Consigne: Poursuivez le texte ci-dessous consacré à la circulaire interdisant l’importation de marchandises par voie terrestre via la République Dominicaine, en reprenant juste après sa dernière phrase.

Texte fourni:
▬▬▬▬▬▬
Il est des décisions publiques qui, à force de prétendre défendre l’intérêt général, finissent par trahir les intérêts privés qu’elles servent en silence. Telle est la circulaire n°001 du 25 mars 2025, par laquelle le ministère de l’Économie et des Finances, sous la plume d’Alfred Metellus, interdit l’importation de marchandises par voie terrestre via la République Dominicaine. En surface, un souci affiché de sécurité nationale. En profondeur, une manœuvre économique habile, mais moralement révoltante.

J’ai écouté avec attention l’extrait diffusé par la station Magik9. Le ministre Metellus, dans un exercice de rhétorique maladroite mais tenace, y tente de justifier l’injustifiable. Il présente la mesure comme un rempart contre l’insécurité. Selon lui, les gangs armés rançonnent les conteneurs circulant sur les routes nationales, y prélevant près de cent millions de dollars par an. L’État, affirme-t-il, n’aurait eu d’autre choix que d’interdire ce mode d’importation, devenu source de financement pour les criminels.
▬▬▬▬▬▬
Données:
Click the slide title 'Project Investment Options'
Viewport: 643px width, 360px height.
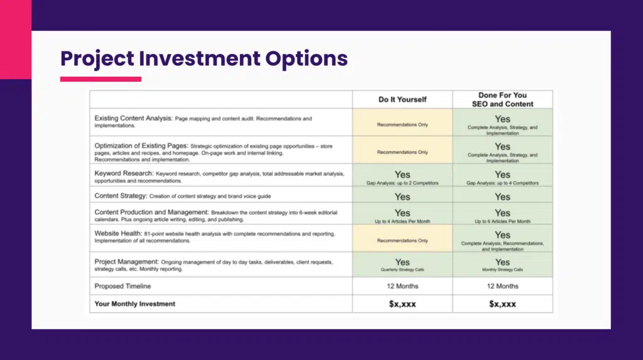tap(203, 58)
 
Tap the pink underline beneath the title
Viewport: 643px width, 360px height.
tap(100, 79)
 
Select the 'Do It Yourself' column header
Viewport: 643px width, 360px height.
tap(402, 99)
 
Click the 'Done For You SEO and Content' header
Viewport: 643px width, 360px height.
tap(502, 99)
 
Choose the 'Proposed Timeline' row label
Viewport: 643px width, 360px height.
tap(123, 286)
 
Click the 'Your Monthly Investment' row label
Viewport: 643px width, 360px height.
tap(135, 303)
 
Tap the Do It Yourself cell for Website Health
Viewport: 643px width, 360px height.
tap(402, 239)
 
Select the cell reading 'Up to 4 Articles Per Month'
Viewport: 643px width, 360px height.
tap(402, 215)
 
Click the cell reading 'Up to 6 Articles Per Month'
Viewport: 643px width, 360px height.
tap(502, 215)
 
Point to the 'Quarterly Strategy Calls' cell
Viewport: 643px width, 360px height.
tap(402, 265)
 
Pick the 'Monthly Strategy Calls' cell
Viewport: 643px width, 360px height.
tap(502, 265)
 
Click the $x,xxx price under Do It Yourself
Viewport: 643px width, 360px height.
tap(402, 304)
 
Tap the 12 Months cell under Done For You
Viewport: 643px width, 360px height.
tap(502, 286)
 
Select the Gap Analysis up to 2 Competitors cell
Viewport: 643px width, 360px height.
tap(402, 177)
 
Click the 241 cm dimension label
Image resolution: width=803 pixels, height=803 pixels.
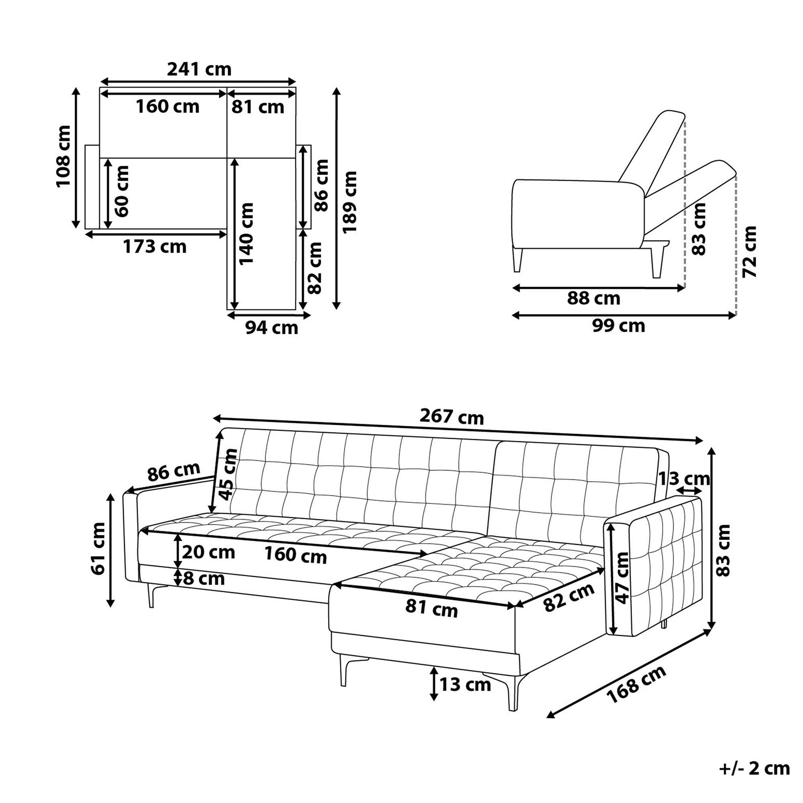[x=199, y=69]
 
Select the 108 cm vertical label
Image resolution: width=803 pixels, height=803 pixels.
[x=64, y=156]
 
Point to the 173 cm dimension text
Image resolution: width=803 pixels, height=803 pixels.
[x=155, y=247]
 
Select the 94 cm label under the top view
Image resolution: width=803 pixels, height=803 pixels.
[x=271, y=328]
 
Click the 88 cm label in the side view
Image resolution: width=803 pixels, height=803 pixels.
[x=593, y=298]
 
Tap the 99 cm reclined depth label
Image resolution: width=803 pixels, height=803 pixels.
[x=618, y=326]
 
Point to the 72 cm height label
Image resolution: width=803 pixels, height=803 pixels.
[x=749, y=252]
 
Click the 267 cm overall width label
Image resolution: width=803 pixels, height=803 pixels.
[x=452, y=416]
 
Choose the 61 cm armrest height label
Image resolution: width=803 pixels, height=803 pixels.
[x=99, y=548]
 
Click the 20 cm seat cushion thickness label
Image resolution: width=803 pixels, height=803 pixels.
[x=209, y=552]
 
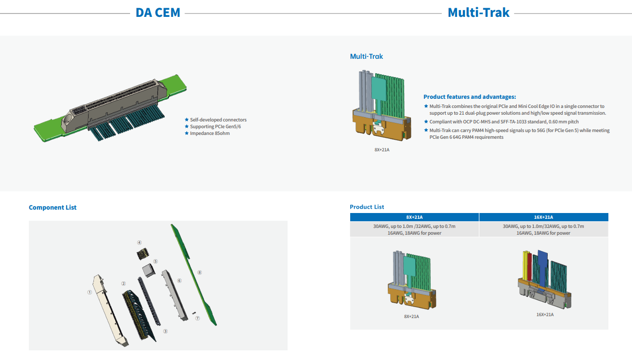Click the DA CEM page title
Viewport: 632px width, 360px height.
pyautogui.click(x=158, y=13)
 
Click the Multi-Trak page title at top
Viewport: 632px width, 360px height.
pyautogui.click(x=478, y=13)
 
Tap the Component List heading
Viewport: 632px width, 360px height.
pyautogui.click(x=53, y=208)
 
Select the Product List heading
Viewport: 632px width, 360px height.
pyautogui.click(x=367, y=207)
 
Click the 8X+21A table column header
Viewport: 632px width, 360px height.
pyautogui.click(x=414, y=217)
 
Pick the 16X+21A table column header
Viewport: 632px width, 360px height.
pyautogui.click(x=544, y=217)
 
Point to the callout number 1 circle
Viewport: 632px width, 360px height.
pyautogui.click(x=89, y=292)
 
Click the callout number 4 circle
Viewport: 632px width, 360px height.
pyautogui.click(x=139, y=242)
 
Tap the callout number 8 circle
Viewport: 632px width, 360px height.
pyautogui.click(x=199, y=272)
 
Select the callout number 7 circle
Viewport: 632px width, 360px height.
pyautogui.click(x=197, y=319)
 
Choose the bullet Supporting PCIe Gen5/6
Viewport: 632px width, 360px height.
pyautogui.click(x=215, y=127)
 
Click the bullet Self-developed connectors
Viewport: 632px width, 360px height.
pyautogui.click(x=218, y=120)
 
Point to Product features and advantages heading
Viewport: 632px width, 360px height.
pyautogui.click(x=469, y=97)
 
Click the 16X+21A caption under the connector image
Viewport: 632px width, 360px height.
pyautogui.click(x=545, y=315)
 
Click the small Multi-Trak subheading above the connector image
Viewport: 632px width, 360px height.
pyautogui.click(x=366, y=56)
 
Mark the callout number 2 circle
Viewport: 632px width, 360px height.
pyautogui.click(x=123, y=284)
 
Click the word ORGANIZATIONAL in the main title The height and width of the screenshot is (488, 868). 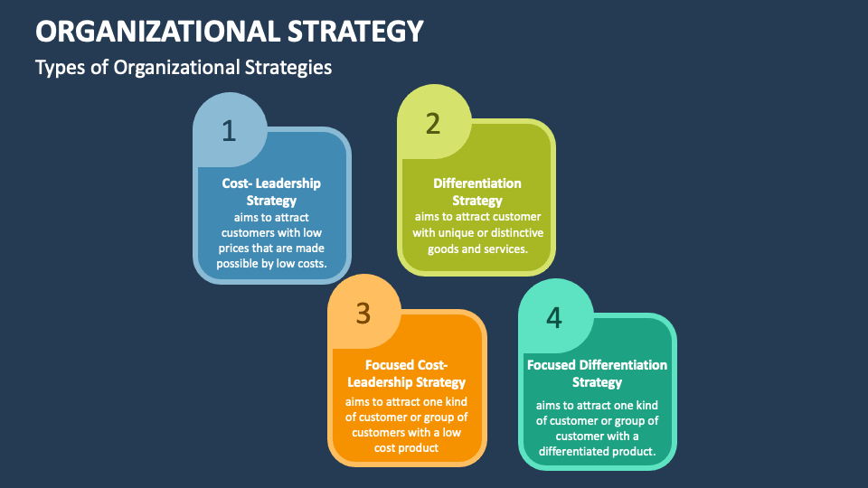(x=157, y=31)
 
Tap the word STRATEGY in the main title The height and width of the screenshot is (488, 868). (x=355, y=31)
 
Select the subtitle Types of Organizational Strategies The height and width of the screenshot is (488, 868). (x=184, y=68)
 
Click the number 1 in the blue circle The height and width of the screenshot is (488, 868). (x=229, y=131)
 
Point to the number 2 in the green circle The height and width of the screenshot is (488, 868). (x=433, y=123)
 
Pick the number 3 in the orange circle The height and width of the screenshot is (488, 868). (x=363, y=314)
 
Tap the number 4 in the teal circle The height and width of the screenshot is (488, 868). (x=554, y=317)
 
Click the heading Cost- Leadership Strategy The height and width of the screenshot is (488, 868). (x=271, y=192)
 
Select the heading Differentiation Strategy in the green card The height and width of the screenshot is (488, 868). (x=477, y=192)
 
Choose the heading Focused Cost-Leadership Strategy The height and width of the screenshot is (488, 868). (x=406, y=373)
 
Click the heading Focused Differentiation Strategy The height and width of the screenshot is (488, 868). (x=597, y=373)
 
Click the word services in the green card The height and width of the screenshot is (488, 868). (x=505, y=249)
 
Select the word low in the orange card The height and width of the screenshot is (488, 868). (x=452, y=432)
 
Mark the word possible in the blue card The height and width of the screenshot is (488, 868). (x=236, y=264)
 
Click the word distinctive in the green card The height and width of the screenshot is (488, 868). (x=516, y=233)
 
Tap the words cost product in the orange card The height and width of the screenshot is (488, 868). (x=406, y=448)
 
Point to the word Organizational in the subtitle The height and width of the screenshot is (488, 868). (x=176, y=68)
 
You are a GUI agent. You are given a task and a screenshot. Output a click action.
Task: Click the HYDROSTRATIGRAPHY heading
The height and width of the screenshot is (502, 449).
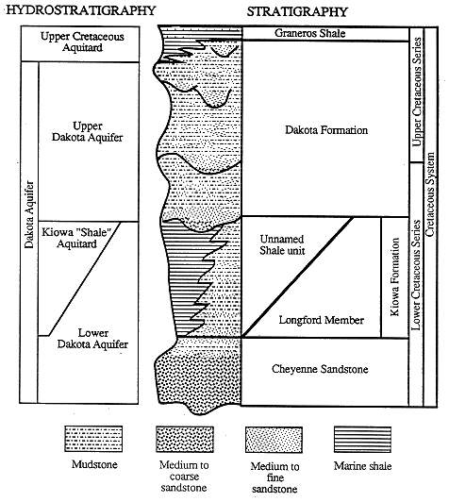(80, 10)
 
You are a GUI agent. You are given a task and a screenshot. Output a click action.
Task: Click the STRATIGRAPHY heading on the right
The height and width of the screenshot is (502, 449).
(297, 12)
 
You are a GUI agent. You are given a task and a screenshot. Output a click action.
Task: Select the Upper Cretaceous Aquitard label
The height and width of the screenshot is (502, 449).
(82, 42)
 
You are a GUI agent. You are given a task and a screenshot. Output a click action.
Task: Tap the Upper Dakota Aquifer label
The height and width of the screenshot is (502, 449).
(88, 131)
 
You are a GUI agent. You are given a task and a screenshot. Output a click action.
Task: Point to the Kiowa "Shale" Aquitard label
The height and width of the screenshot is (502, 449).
(76, 238)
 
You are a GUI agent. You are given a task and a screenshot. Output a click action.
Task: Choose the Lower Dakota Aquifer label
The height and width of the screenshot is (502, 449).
(92, 339)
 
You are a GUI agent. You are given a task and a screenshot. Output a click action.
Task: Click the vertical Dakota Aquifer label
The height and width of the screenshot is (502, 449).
(29, 214)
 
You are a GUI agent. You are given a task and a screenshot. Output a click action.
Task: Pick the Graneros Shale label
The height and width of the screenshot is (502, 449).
(309, 33)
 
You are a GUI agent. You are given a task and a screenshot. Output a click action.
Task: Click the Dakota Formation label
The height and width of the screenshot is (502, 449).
(326, 130)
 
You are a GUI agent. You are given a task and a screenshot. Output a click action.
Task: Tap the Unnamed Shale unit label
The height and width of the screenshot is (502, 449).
(282, 244)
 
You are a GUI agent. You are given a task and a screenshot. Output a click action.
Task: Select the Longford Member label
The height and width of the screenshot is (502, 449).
(321, 320)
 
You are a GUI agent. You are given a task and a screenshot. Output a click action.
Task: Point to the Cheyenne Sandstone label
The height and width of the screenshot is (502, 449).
(320, 369)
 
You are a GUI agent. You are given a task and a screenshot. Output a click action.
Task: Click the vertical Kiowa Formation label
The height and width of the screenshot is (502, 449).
(395, 276)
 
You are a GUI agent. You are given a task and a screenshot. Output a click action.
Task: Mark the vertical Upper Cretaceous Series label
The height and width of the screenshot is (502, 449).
(417, 92)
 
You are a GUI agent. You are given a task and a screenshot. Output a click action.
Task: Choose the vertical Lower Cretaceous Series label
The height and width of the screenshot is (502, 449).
(416, 275)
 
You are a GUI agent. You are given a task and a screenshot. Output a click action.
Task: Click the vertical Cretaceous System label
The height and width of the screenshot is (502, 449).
(430, 194)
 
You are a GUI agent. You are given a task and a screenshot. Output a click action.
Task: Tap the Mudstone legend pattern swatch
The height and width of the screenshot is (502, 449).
(93, 439)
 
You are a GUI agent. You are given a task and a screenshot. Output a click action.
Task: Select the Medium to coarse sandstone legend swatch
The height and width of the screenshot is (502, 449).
(185, 439)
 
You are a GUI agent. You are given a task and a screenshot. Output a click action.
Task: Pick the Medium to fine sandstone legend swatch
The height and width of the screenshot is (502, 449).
(274, 440)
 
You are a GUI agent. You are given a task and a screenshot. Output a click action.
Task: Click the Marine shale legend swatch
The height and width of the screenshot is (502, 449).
(362, 440)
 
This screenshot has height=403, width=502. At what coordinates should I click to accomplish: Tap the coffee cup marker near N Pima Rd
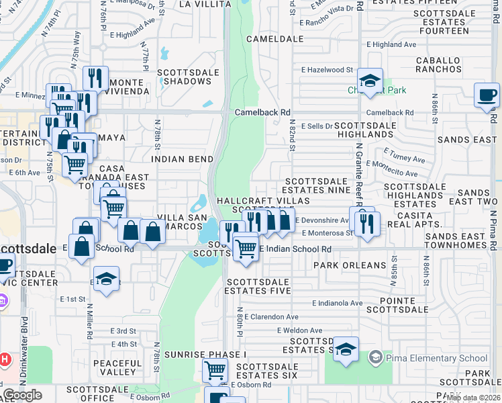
▬▬▬▬▬▬
Résultat:
Mais cette démonstration soulève plus de doutes qu’elle n’apporte de réponses. D’abord, toutes les armes ne transitent pas par la route. Elles arrivent par les ports, parfois dissimulées dans des cargaisons légales, souvent avec la complicité passive ou active de certains douaniers. Si la priorité était réellement de couper les vivres aux bandes armées, il aurait fallu surtout orienter l’attention vers les ports. C’est là que se joue la partie la plus sensible de la sécurité nationale. C’est là que se brisent ou se cimentent les véritables frontières du chaos.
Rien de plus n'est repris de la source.